| How to complete this task |
Of the lines below, report only those that contain "height".

Dataset items
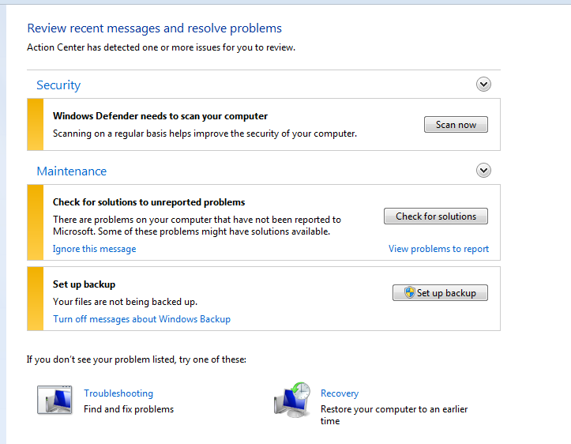Click Set up backup button text
Screen dimensions: 571x444
coord(446,293)
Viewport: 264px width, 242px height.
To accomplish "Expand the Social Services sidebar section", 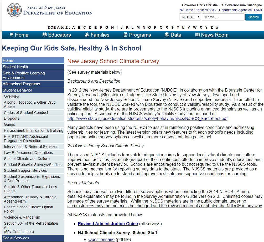I will click(x=16, y=238).
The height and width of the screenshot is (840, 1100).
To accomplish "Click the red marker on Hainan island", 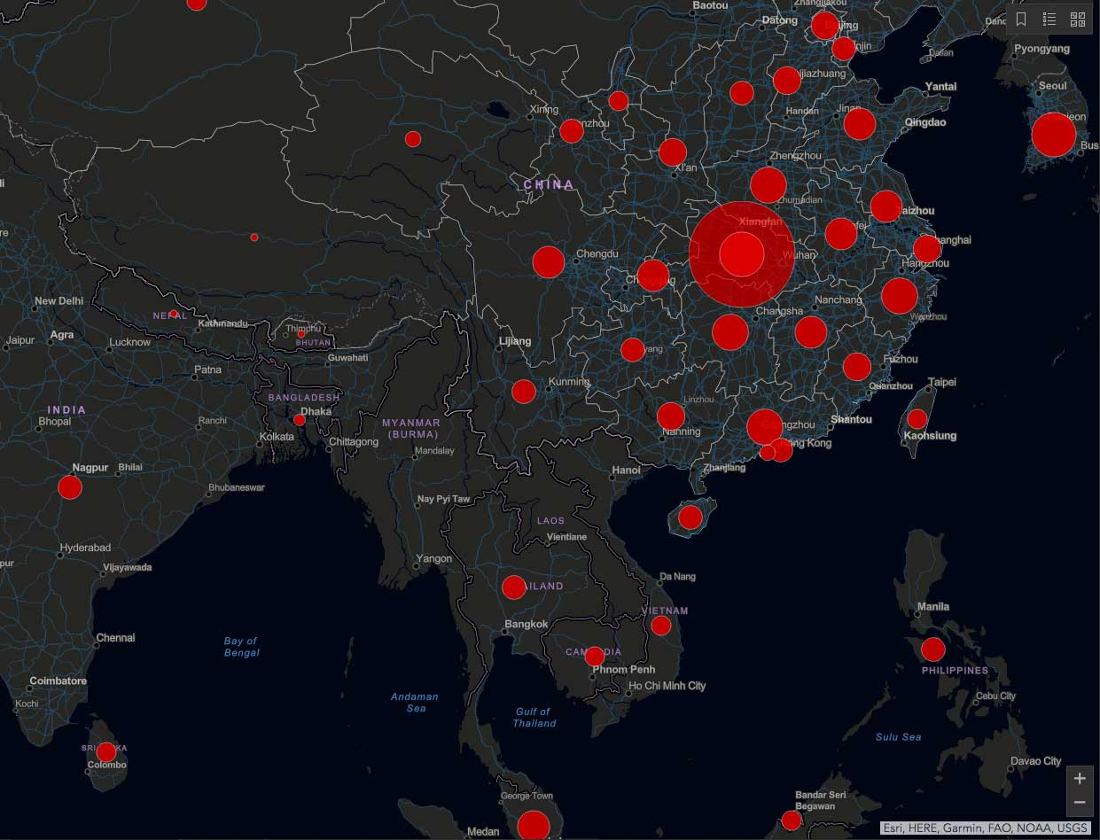I will point(690,517).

| Exercise answer |
Viewport: 264px width, 242px height.
The height and width of the screenshot is (840, 1100).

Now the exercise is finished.